_Required action_: Reproduce word for word the lines between those holding "Open the Náhradní díly navigation menu" and "Task: Open マイ ドキュメント location", inclusive, and nothing else from the data below.

_Recorded information_:
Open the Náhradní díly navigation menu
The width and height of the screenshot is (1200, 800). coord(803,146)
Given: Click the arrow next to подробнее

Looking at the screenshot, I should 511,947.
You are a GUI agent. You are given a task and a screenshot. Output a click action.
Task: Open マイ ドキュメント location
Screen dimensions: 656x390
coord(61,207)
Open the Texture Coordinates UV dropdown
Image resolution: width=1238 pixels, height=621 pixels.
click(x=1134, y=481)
==
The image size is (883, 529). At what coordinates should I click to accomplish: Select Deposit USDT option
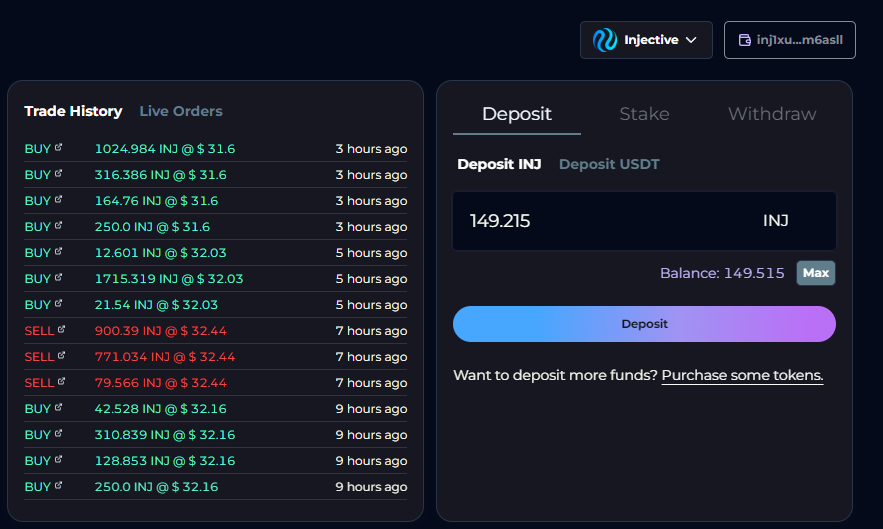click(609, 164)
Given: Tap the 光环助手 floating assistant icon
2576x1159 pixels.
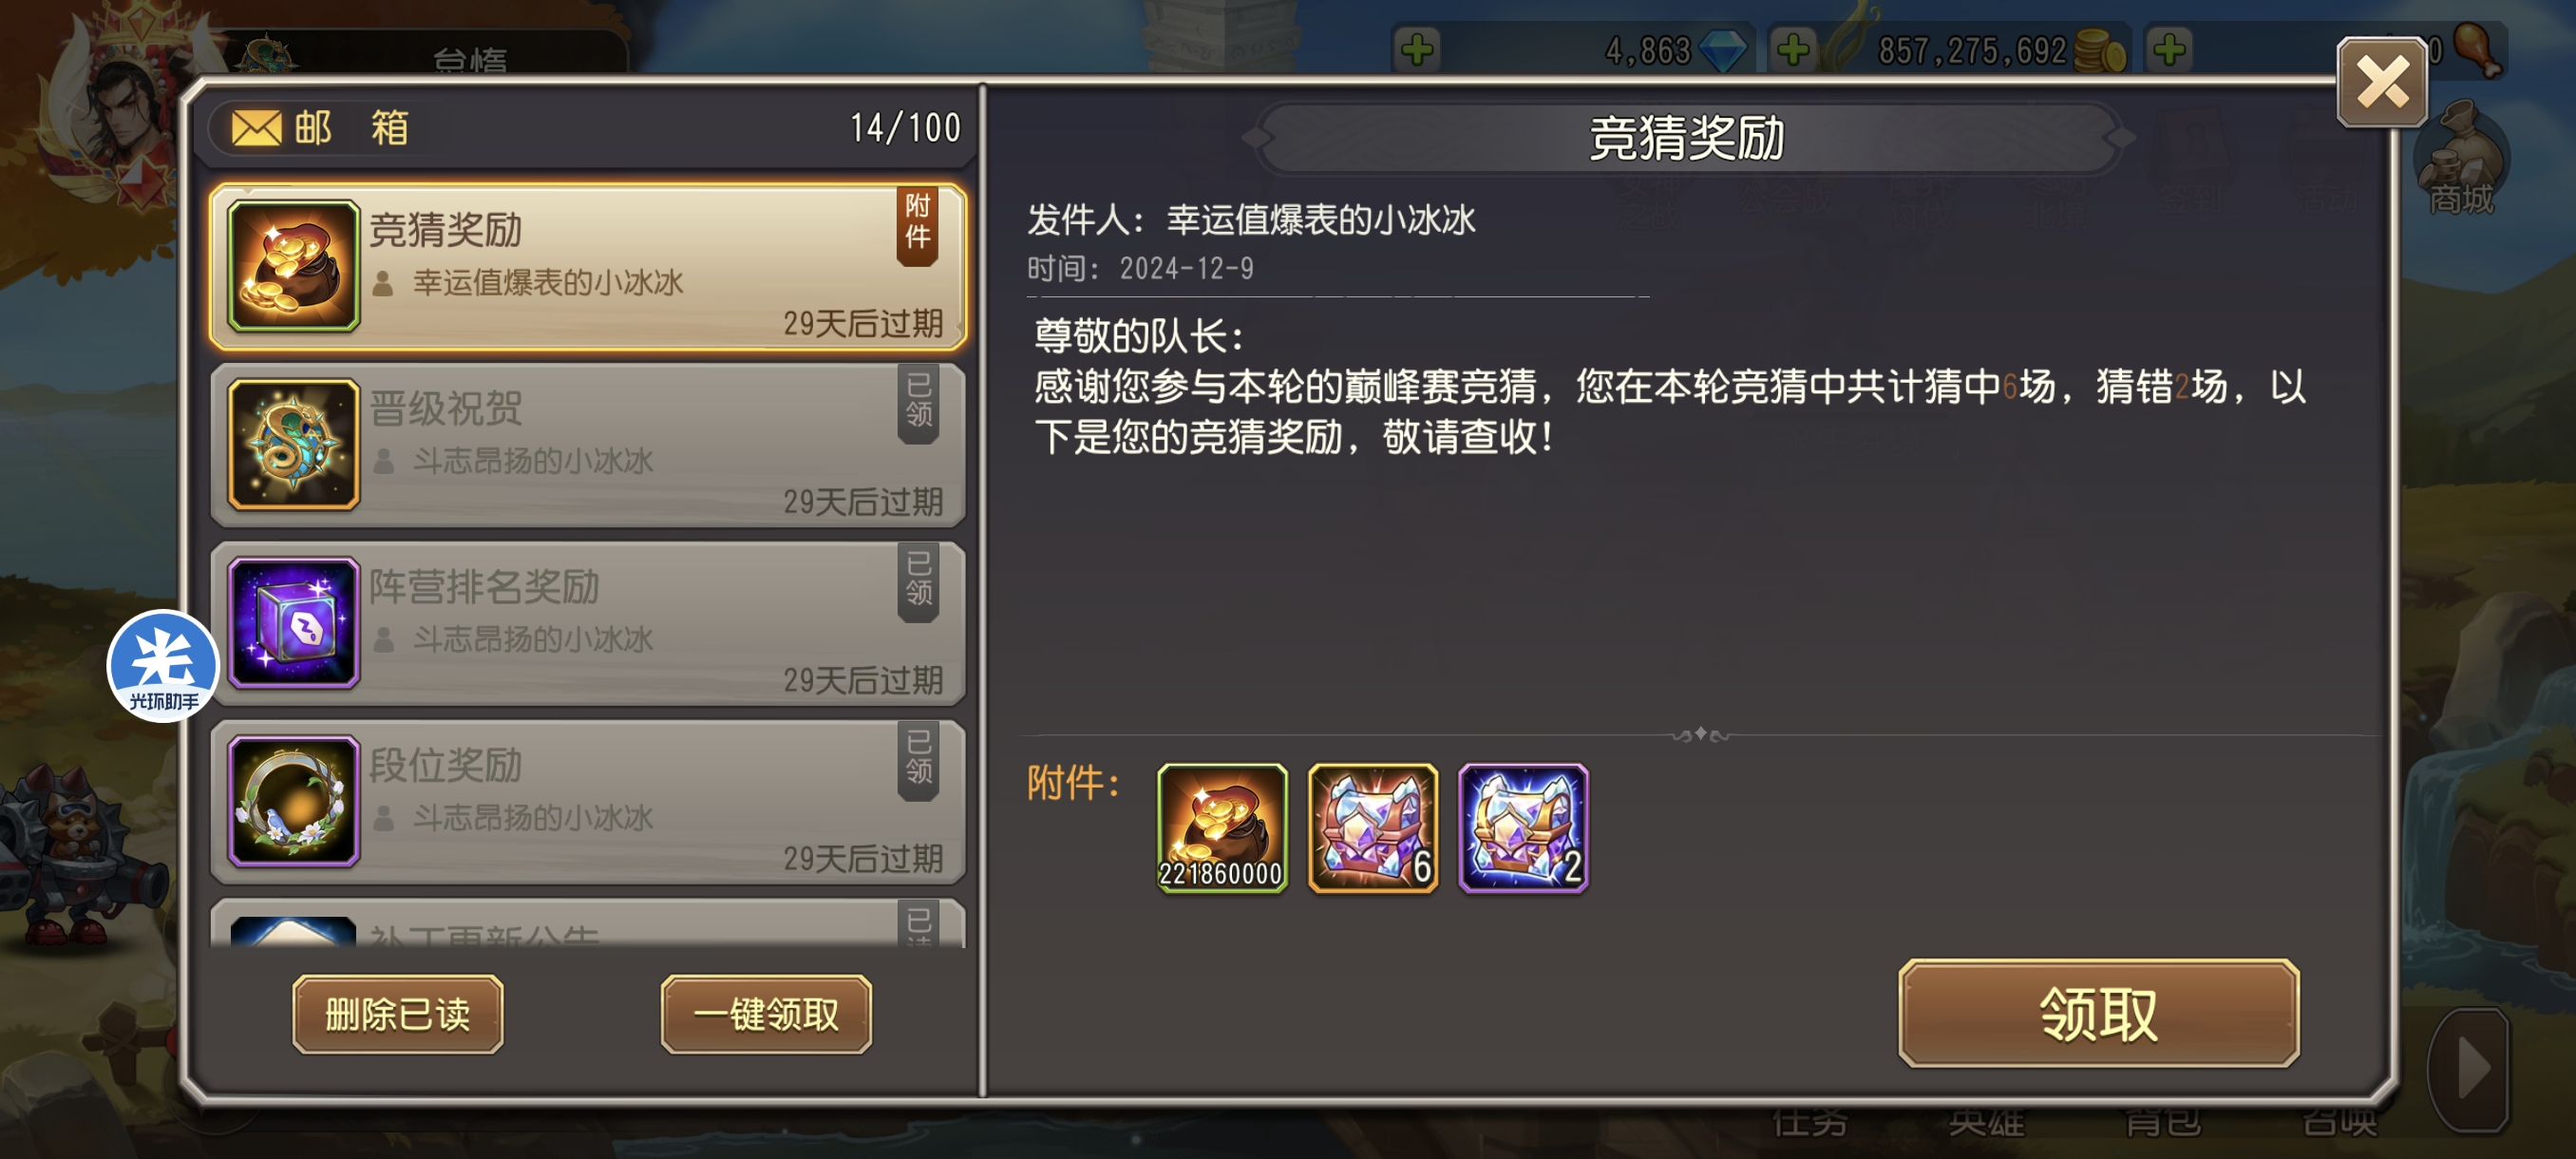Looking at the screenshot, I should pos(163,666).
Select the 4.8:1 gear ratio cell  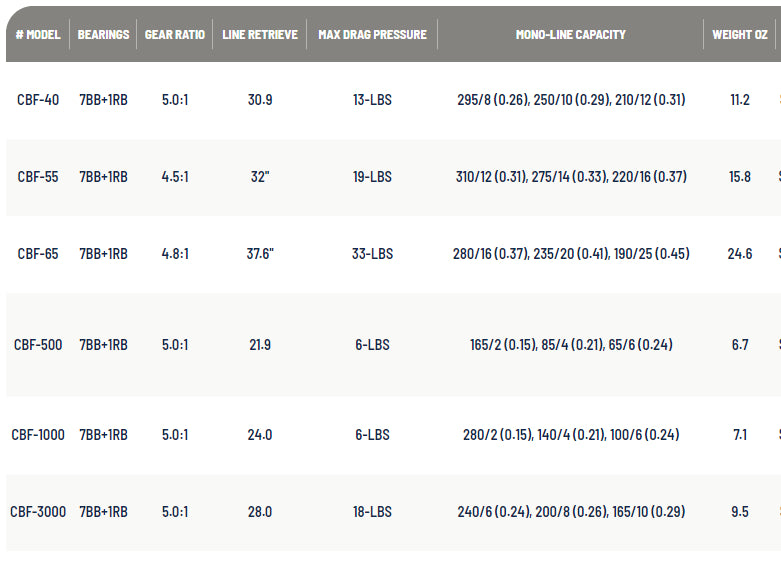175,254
---
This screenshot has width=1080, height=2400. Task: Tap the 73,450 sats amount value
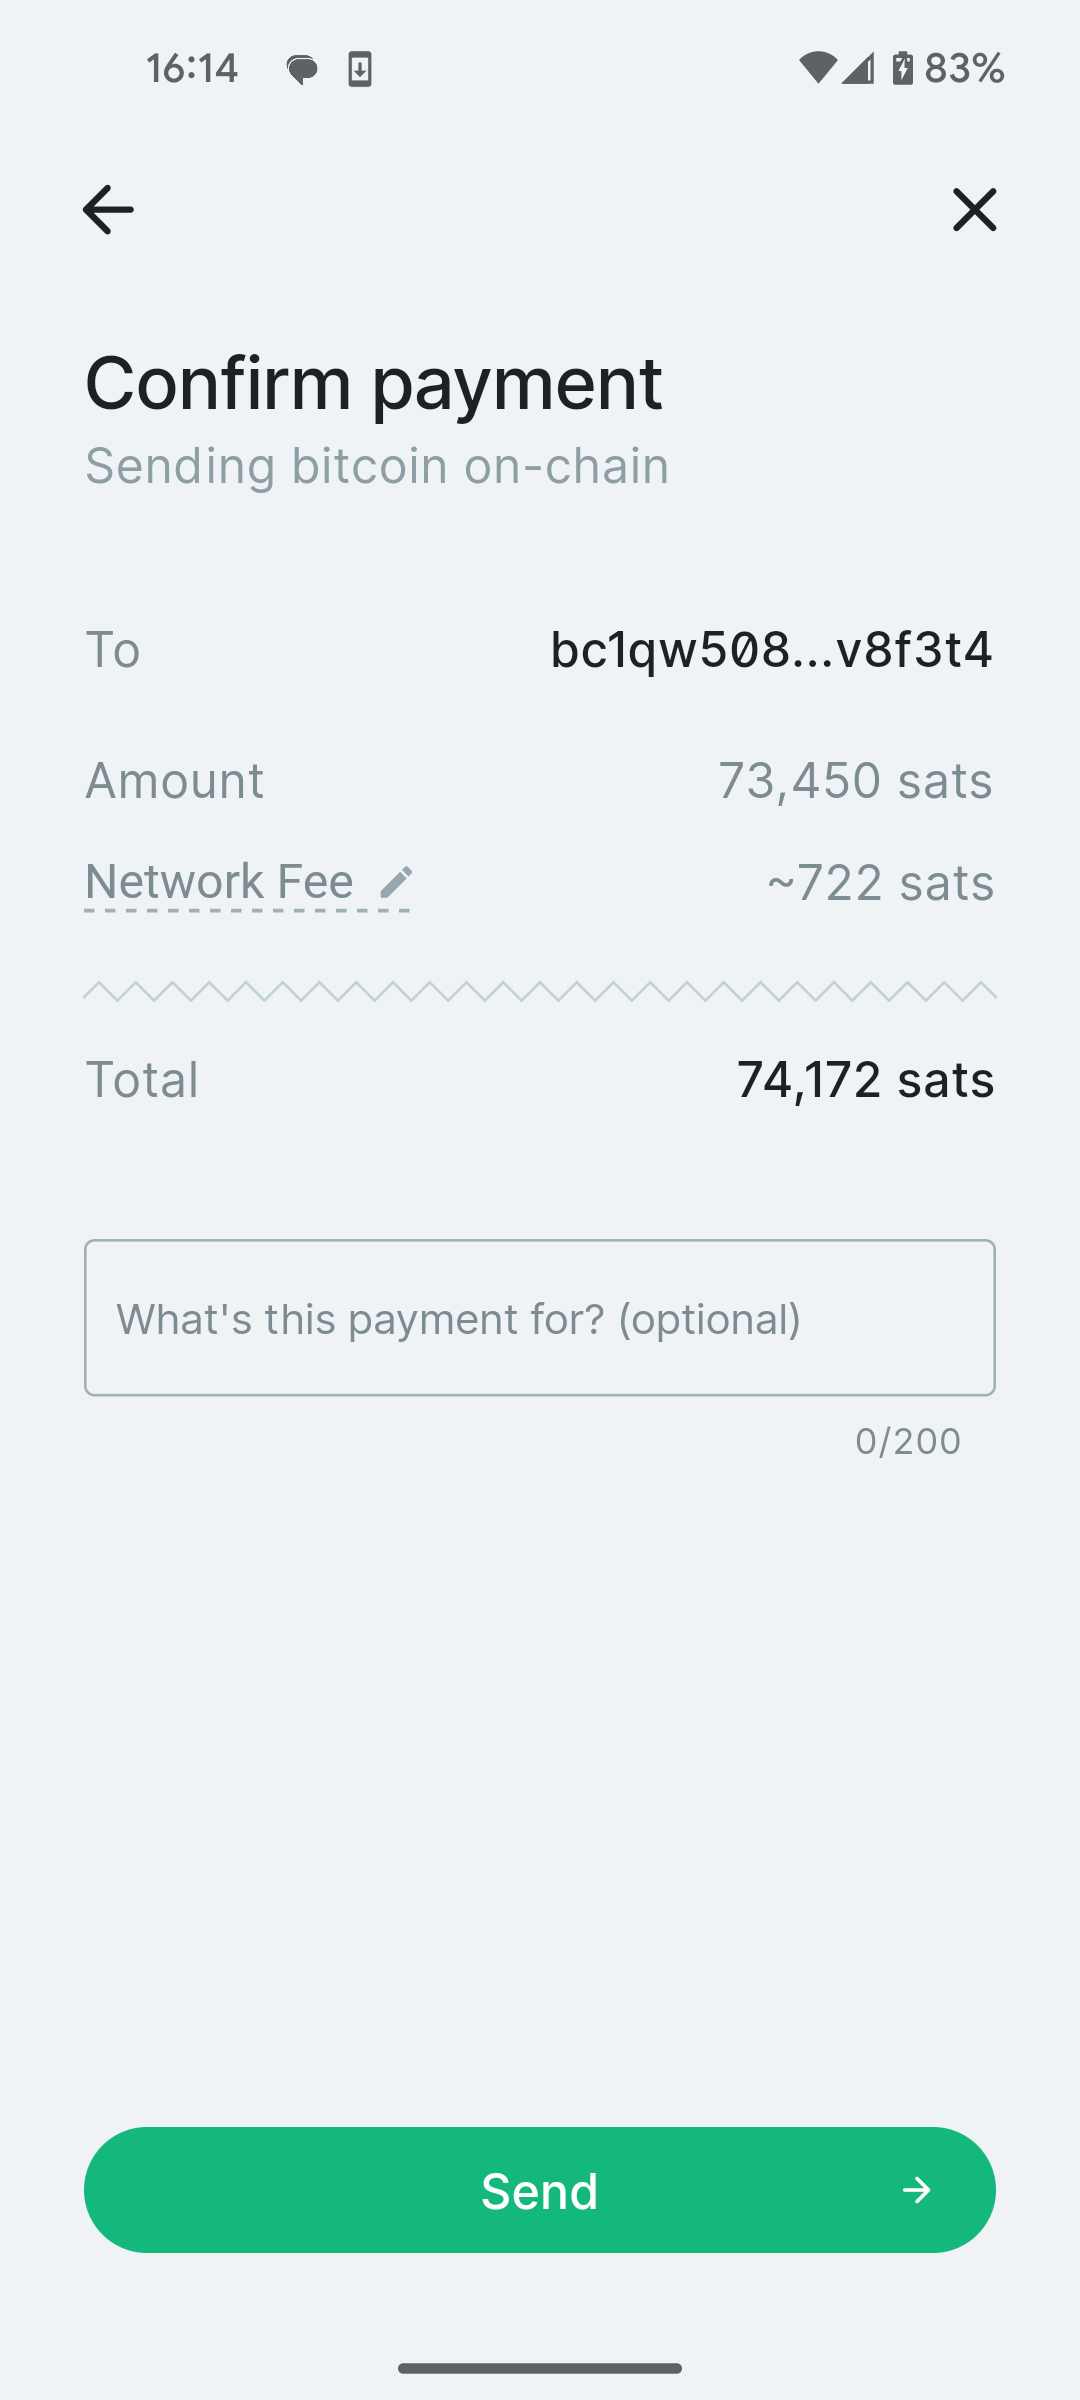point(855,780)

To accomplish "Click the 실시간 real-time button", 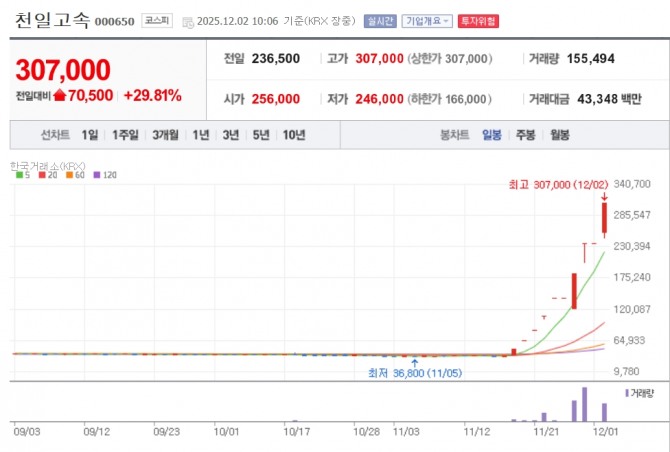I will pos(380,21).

_Answer to this exercise_:
Open the Náhradní díly navigation menu
The width and height of the screenshot is (1200, 800). coord(803,146)
Given: Click the arrow next to подробнее

Looking at the screenshot, I should 511,947.
You are a GUI agent. You are given a task and a screenshot. Output a click action.
Task: Open マイ ドキュメント location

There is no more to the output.